Dakar, Dezember 1873.

In diesem Moment entdecke ich, daß wir mitten in der Weihnachtsnacht sind. Bei unserem Seemannshandwerk ist es nicht ganz leicht, Monate und Tage auseinanderzuhalten.

Aber diese Weihnacht kann mich nicht tiefer ergreifen. Kein Vergleich zwischen ihr und den schönen frostig-klaren heiligen Nächten der Heimat. Die Luft ist lau, der Himmel bewölkt, aber ein wenig Mondsichel ist trotzdem zu sehen. Der »Petrel« nähert sich mit vollen Segeln dem Kap Verd, und die reisenden Negerinnen auf Deck sind jede mit ihrem Schurz bekleidet.

Durchsichtige Finsternis lagert über dem stillen Meer, heiße Feuchtigkeit dringt in die Lungen, gemischt mit dem exotischen Duft, der den Negerinnen eigen ist ...

... Ich erinnere mich, daß ich vor einem Jahr zur gleichen Stunde Mutter und Tante Claire zur Kirche von Rochefort begleitete.
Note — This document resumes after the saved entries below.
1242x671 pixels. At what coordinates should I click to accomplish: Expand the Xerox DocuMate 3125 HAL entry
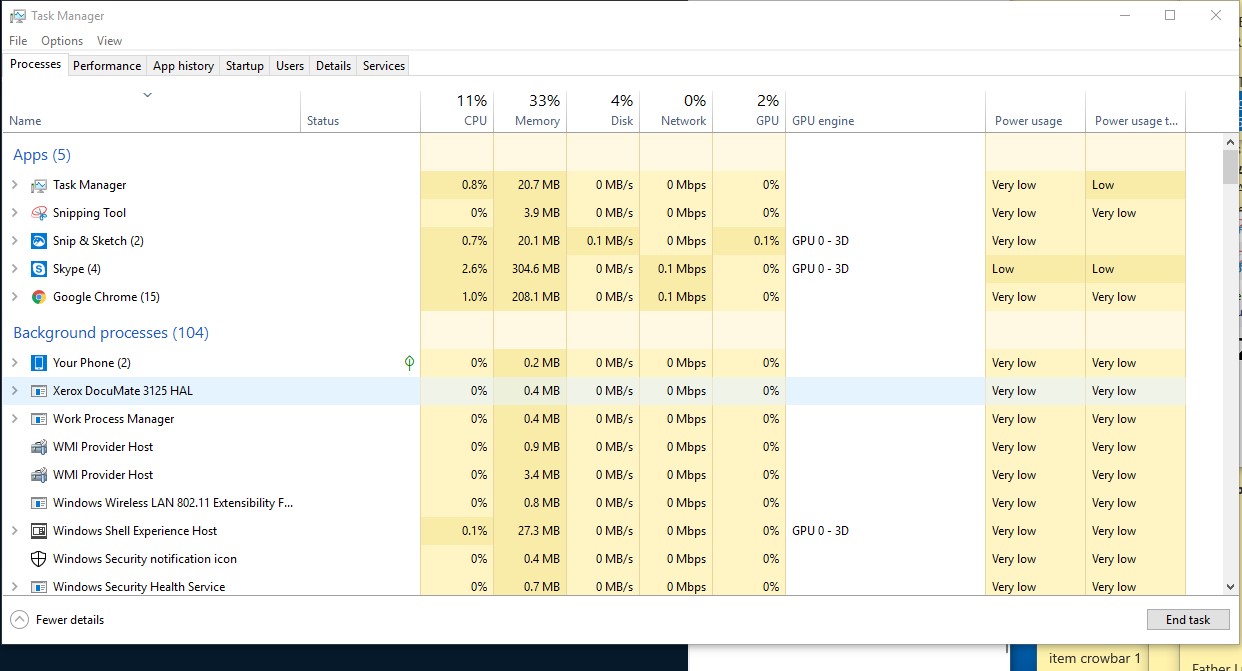14,391
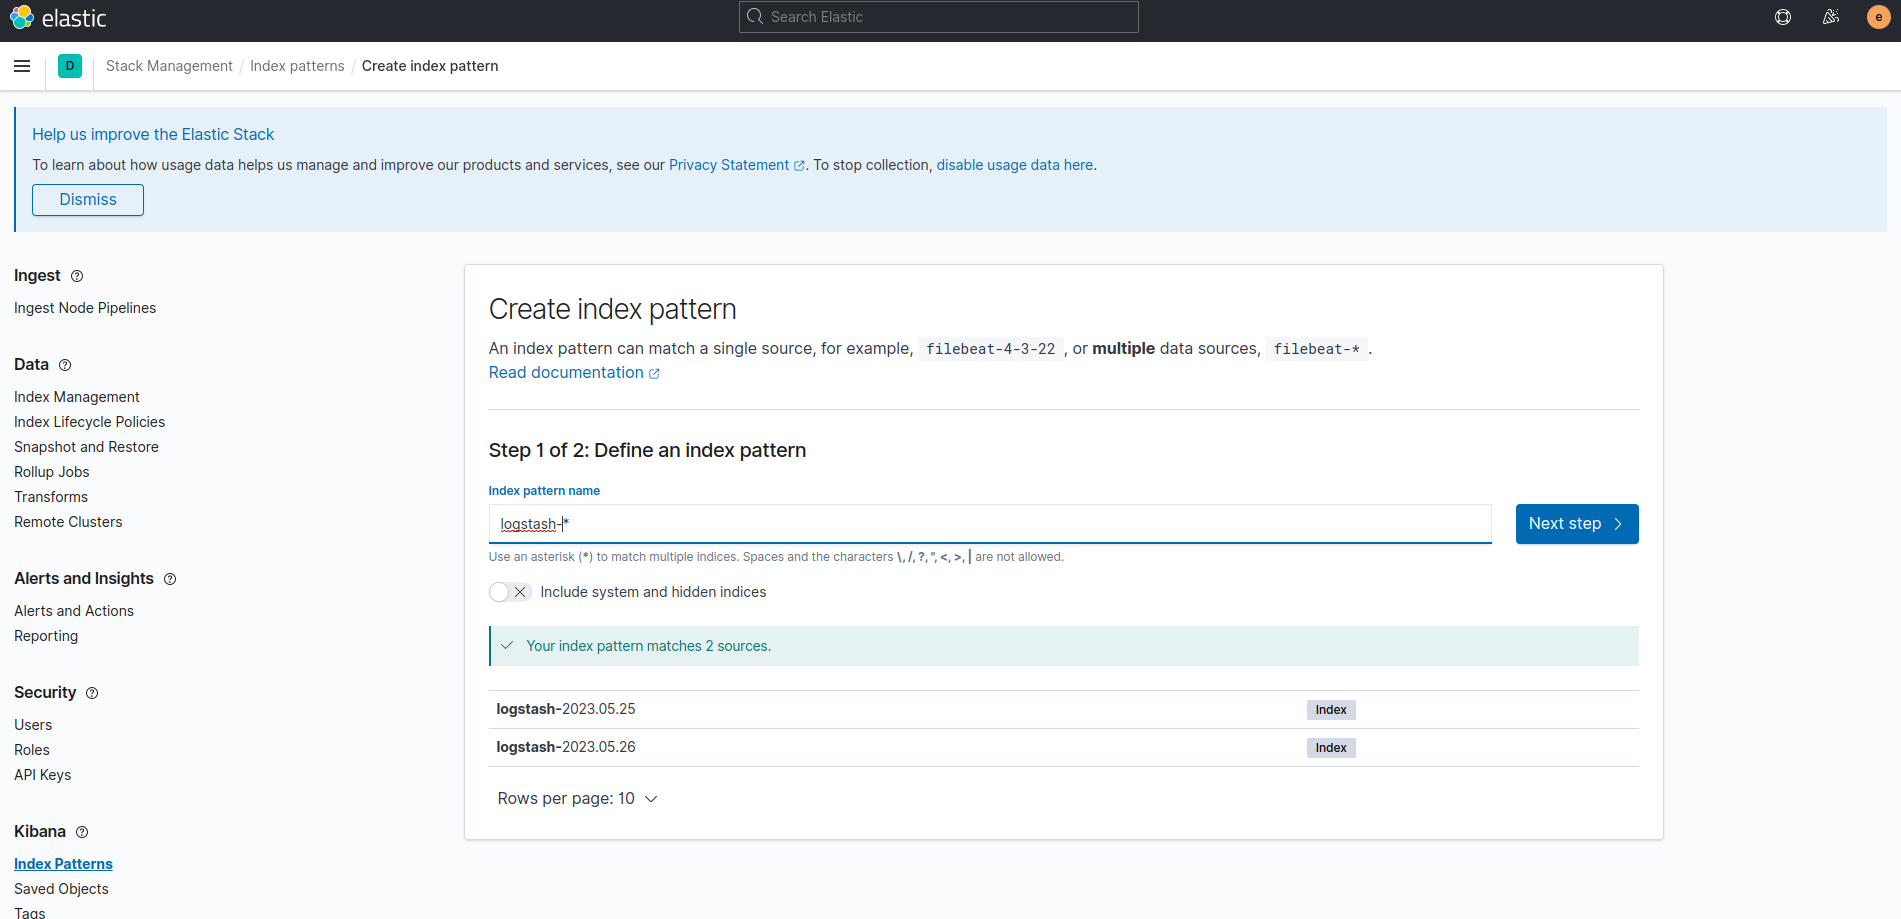This screenshot has width=1901, height=919.
Task: Open the newsfeed celebration icon
Action: pyautogui.click(x=1830, y=17)
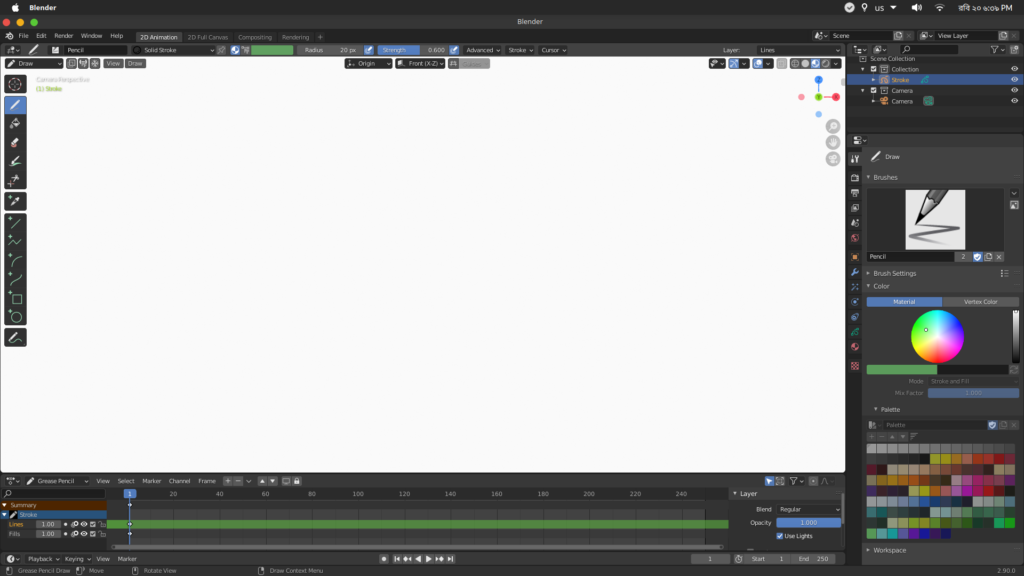Select the Erase tool
1024x576 pixels.
pos(14,143)
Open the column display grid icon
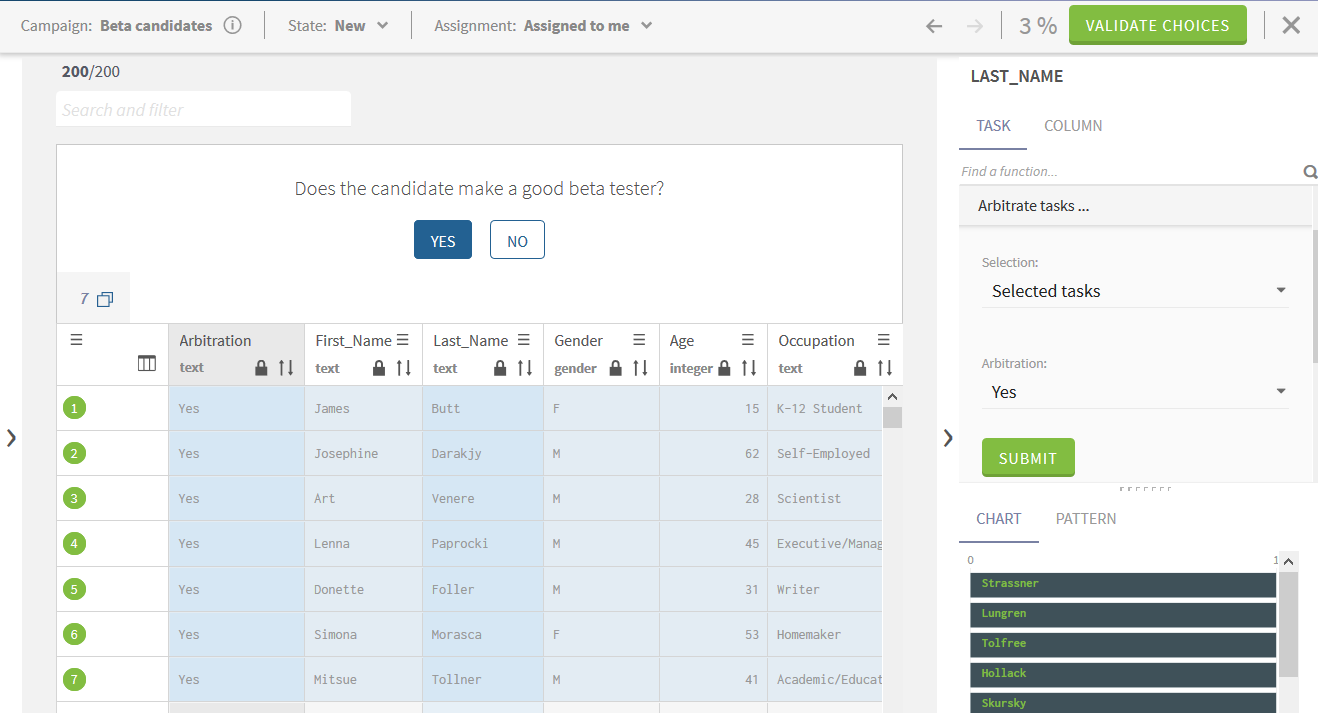 coord(147,364)
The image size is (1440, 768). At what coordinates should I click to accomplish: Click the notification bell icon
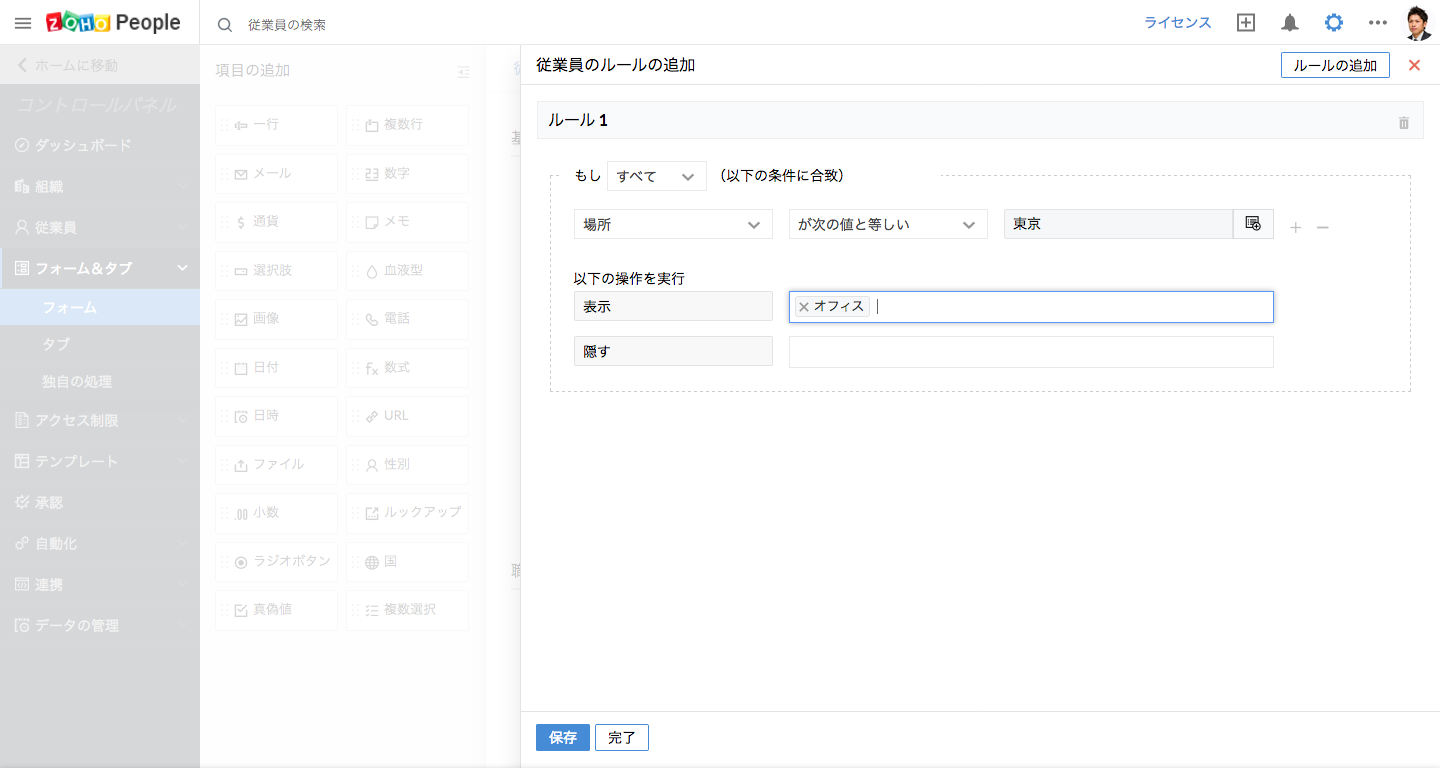click(1290, 23)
Wir wollten dort den Weihnachtsbaum betrachten in Erinnerung an meine Kinderzeit. Und plötzlich hörte ich die stillen Straßen entlang ein singendes Rufen wie in alter Zeit: »Frische Kuchen, noch ganz warm!« So lebte sie also noch, die Kuchenfrau, die mir schon uralt erschienen war zur Zeit frühester Jugendtage. O wie trug da dies unveränderte Lied all mein Denken weit, weit zurück! Es schien, als erwachten mit ihm alle Winterabende im Kinderland, im warmen Zimmer rund um den Kamin ...

Morgen werden wir zu Dakar erwachen. Dort harren unser unsere Hütten, breite Landflächen und blattlose Riesenbäume, auf denen Geier nisten ...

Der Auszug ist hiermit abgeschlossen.